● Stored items
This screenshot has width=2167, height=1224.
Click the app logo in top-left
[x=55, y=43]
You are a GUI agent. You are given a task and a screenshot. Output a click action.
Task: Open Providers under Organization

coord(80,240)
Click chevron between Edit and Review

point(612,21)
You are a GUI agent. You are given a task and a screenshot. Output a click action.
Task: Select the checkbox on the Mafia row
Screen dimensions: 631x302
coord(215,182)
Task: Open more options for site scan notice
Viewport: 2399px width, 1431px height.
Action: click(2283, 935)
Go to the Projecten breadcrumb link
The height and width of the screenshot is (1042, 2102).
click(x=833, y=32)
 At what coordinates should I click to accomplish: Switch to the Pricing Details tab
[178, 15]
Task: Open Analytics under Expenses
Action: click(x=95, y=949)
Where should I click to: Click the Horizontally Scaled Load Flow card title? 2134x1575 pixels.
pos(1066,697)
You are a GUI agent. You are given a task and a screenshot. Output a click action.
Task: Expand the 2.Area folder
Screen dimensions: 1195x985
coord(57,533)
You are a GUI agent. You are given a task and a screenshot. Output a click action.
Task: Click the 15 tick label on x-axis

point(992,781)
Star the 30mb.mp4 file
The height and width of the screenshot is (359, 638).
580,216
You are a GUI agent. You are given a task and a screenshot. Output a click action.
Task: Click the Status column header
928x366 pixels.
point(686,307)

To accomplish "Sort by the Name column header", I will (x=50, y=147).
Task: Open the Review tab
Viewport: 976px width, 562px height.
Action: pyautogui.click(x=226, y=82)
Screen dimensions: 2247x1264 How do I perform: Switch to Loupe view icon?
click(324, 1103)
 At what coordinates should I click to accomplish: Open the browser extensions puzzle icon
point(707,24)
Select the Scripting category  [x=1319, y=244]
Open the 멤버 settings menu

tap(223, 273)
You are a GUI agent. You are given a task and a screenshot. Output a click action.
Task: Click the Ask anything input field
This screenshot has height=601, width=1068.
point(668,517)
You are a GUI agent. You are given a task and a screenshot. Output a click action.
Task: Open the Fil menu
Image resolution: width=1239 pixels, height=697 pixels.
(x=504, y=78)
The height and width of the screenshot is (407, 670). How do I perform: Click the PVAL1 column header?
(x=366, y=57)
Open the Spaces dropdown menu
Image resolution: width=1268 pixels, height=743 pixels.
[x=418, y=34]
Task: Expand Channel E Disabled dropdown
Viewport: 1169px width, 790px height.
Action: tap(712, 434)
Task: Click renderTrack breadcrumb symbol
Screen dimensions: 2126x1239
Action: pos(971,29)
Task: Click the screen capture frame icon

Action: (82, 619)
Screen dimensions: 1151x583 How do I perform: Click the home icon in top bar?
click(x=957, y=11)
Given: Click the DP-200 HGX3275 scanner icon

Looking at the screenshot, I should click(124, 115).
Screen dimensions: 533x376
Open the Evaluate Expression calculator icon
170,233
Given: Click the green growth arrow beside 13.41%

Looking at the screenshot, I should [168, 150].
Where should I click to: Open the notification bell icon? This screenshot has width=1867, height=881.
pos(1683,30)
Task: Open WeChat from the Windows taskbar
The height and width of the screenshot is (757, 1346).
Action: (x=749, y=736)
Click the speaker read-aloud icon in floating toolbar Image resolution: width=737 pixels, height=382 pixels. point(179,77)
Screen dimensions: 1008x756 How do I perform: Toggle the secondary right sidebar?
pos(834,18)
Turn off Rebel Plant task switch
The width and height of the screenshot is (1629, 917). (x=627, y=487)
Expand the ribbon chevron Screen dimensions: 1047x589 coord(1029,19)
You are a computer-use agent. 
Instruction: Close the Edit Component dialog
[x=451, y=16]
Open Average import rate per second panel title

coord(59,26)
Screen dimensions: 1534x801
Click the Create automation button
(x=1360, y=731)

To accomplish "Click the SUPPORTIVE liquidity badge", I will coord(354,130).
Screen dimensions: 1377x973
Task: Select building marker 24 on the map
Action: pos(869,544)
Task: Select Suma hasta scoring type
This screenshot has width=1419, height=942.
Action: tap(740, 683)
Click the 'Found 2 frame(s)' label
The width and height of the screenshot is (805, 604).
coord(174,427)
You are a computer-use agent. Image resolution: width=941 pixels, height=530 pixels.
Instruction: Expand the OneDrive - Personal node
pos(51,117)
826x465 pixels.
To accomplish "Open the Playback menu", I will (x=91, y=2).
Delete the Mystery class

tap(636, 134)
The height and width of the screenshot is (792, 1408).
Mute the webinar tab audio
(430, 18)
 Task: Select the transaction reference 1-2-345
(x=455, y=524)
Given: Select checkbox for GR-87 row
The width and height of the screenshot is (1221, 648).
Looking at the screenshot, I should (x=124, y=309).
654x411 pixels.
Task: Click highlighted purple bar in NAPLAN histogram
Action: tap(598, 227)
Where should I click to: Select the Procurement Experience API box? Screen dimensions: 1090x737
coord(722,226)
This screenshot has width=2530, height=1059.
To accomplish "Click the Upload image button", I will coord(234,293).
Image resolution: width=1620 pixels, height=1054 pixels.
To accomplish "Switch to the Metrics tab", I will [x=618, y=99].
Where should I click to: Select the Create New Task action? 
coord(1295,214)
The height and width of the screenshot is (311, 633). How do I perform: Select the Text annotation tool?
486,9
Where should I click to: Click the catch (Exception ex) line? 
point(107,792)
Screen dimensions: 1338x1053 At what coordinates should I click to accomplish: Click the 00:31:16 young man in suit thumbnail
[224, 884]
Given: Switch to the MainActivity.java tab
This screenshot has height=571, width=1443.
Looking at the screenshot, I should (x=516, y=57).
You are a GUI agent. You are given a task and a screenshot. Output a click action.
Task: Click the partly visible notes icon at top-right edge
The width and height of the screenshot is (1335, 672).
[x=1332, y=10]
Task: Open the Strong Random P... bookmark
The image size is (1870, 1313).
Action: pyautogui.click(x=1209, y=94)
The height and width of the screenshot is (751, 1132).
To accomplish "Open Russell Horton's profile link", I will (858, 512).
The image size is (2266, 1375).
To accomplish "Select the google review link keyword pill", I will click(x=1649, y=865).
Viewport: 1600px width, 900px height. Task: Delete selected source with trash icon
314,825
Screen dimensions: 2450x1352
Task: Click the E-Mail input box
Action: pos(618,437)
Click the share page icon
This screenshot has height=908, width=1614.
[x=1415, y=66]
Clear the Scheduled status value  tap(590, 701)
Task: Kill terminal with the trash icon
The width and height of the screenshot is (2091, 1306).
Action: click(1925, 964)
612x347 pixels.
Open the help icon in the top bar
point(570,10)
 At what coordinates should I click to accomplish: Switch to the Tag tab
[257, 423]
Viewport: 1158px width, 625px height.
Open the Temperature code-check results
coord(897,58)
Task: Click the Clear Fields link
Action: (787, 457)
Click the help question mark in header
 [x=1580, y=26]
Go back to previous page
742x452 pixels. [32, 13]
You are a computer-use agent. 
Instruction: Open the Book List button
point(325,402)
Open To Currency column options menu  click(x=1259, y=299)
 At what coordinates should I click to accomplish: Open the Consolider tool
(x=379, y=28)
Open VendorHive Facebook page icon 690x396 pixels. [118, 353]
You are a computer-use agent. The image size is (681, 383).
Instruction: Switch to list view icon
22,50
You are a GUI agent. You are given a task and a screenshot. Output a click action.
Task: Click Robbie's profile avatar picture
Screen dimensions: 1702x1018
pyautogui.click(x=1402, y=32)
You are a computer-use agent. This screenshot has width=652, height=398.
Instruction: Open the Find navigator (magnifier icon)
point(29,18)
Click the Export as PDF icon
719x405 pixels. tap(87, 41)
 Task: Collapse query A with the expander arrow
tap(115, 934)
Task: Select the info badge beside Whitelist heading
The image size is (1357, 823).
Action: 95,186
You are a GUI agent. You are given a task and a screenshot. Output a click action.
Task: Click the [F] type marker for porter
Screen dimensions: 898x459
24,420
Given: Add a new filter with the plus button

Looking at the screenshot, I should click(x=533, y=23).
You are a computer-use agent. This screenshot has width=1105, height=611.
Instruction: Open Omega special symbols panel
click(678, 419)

● Task to complete
Your answer should consist only of the lines above between the line holding "the Tag tab" and the line holding "Task: Click Robbie's profile avatar picture", inclusive, each transcribed exactly.

● Answer for this exercise
 At what coordinates should I click to accomplish: Switch to the Tag tab
[257, 423]
Viewport: 1158px width, 625px height.
Open the Temperature code-check results
coord(897,58)
Task: Click the Clear Fields link
Action: (787, 457)
Click the help question mark in header
 [x=1580, y=26]
Go back to previous page
742x452 pixels. [32, 13]
You are a computer-use agent. 
Instruction: Open the Book List button
point(325,402)
Open To Currency column options menu  click(x=1259, y=299)
 At what coordinates should I click to accomplish: Open the Consolider tool
(x=379, y=28)
Open VendorHive Facebook page icon 690x396 pixels. [118, 353]
You are a computer-use agent. The image size is (681, 383).
Instruction: Switch to list view icon
22,50
You are a GUI agent. You are given a task and a screenshot. Output a click action.
Task: Click Robbie's profile avatar picture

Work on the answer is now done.